At least one victim of last month’s attack at Ohio State University refused to meet with Donald Trump Thursday when the president-elect visited survivors on the campus in Columbus.


Thirteen people were injured in the Nov. 28 attack, in which a student drove through a crowd of students and staff outside an engineering building, then slashed onlookers with a knife. A nearby OSU police officer shot the assailant to death less than a minute after the attack began.


Emeritus Professor William Clark was among those injured. He said he has no interest in meeting Trump while the facts of the case are still unfolding.


“Honestly, I didn’t see a real purpose to it in terms of me moving on,” Clark told The Columbus Dispatch.


“I was frankly a little put off by Mr.
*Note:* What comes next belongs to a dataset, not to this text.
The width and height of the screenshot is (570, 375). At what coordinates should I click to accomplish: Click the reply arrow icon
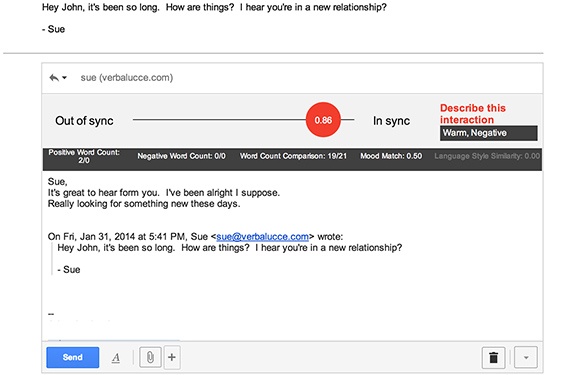[54, 78]
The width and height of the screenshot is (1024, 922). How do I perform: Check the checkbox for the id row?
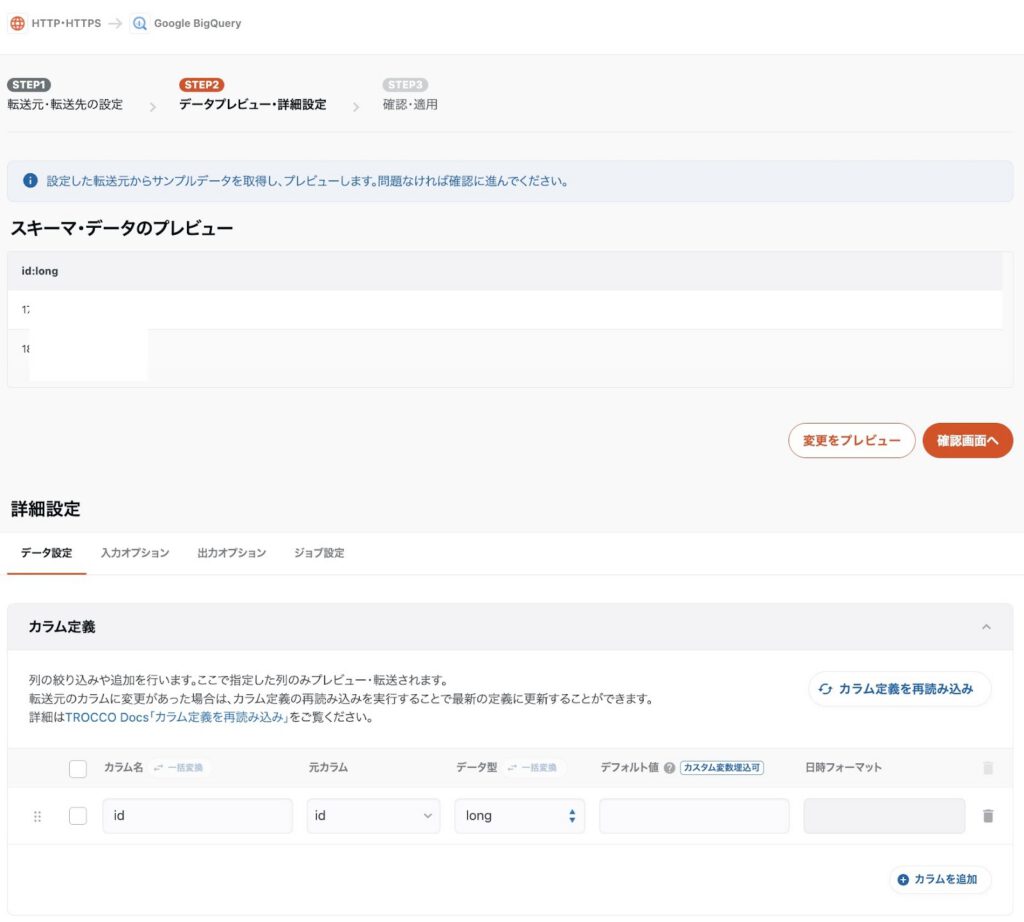coord(78,816)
Trump’s initial reaction to the attack where he got on Twitter and quickly blamed immigration policies for allowing this to happen,” Clark added in a followup interview with CNN. “I’ve been a professor for 35 years and I know ... when students do these things they’re often more complex than that.”






Ohio State spokesman Chris Davey told The Washington Post that Trump requested the meeting.

It’s unclear if any others hurt in the attack also rebuffed Trump’s visit. 


Several student groups condemned the president-elect’s overture as empty political theater.


The Ohio Interfaith Immigration Coalition, the Socialist Alternative of Central Ohio, and the Student/Farmworker Alliance at Ohio State co-sponsored a protest.


“We stand in complete solidarity with both the victims of last week’s attacks at OSU and all refugees and immigrants,” protest organizers wrote on a Facebook page promoting the event. “We reject any attempt to use racism or xenophobia to divide us.


“We reject the exploitation of a tragic event on our campus and the disrespect of our fellow students’ pain for Trump’s racist political purposes.”